If anyone has any input on brands, prices, sizes, bought anything recently? I'd really appreciate it!


----------



## NYEric (Jun 10, 2008)

TV is the opiate of the masses. Get away from the screen and go get some physical exercise!


----------



## Heather (Jun 10, 2008)

Oh, Fk off, Eric!  Seriously - I want opinions about TVs, not the lack of TVs. Thank you.


----------



## practicallyostensible (Jun 10, 2008)

I've been quite happy with my Sony, it's a small plasma from Costco.... seriously, Costco is the way to go. I got rid of my cable so I don't know how it looks with television, but it crystal clear for movies.


----------



## Heather (Jun 10, 2008)

Julia - do they have some sort of guest pass? No Sony's listed there now under LCDs (I cannot afford a Plasma, that's been established, I'd definitely go for the new laptop if it came down to that spending choice!) but their prices seem fairly competitive to Best Buy (though, not if I have to buy a membership...)


----------



## biothanasis (Jun 10, 2008)

I am really sorry to hear that you do not have a tv to watch documentaries and stuff (at least that is mostly why I am watching tv), but I guess that a tv with a little bigger screen than 20" (near 30" is perfect), HD or not, and if it is cheap enough you could buy a good sound system!!! It is worth it.... I would not recommend plasma, too, because they consume too much electricity.... I am not aware of brands where you live, but a famous one is a bit more reliable than a no name... Good luck....


----------



## Candace (Jun 10, 2008)

Heather, was Fat Wanda visiting your house without my permission?! I second Julia's Costco recommendation. We spent over a thousand-so I'm not going to recommend our model and size to you. But, we searched the internet, Best Buy etc. and we got a $200 off coupon to use at Costco and it was the cheapest price by far-even before the coupon. 

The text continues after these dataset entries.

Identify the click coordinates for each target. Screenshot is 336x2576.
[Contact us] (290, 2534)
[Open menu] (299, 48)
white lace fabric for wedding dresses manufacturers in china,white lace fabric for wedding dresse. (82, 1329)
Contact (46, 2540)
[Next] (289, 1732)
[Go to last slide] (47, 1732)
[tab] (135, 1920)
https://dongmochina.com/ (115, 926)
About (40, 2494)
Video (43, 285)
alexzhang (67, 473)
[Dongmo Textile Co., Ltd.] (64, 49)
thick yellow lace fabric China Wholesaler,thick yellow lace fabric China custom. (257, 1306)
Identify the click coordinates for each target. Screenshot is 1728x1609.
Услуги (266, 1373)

I thought our household yearly membership was only around $20 and our business one was 50?? So, it's worth the membership fee if you can save some $.


----------



## Heather (Jun 10, 2008)

okay - well noted.

Please keep the info coming!


----------



## Rick (Jun 10, 2008)

NYEric said:


> TV is the opiate of the masses. Get away from the screen and go get some physical exercise!



I'm just about this way too. When the TV world goes digital, we probably won't buy a new one. We only turn ours on about once every couple of weeks to watch a movie from Netflix.

I'd say buy more orchid books rather than buy a TVoke:oke:


----------



## NYEric (Jun 10, 2008)

Careful or she'll get snippy at you too! :viking:


----------



## MoreWater (Jun 10, 2008)

Heather said:


> Oh, Fk off, Eric!  Seriously - I want opinions about TVs, not the lack of TVs. Thank you.



Glad Eric spoke up first. I'll keep my mouth shut. 

(In my other life, I'm a TV addict. I'm sure of it.)


----------



## paphjoint (Jun 11, 2008)

GO for a LCD screen less expensive less noise (no internal cooling as opposed to plasma) 
Most brands are now HD ready -- you wan't that if you're going to watch the new blueray discs


----------



## Heather (Jun 11, 2008)

Thanks Uri - that's what I'm thinking too. LCD is definitely my next choice (also as a single chick, I have to move it myself so these 32-50" monster CRTs or Plasmas don't really work for me! Nor do I watch enough TV to need something so spiffy.) 19-25" is about my limit and flat screen is preferable at this point. If I buy new I'll be sure to get a HD ready TV but I may just spend $100 to get a used at this point. 

I found a couple lightly used on Craigslist - one LCD that looks pretty good but may be older than I want. 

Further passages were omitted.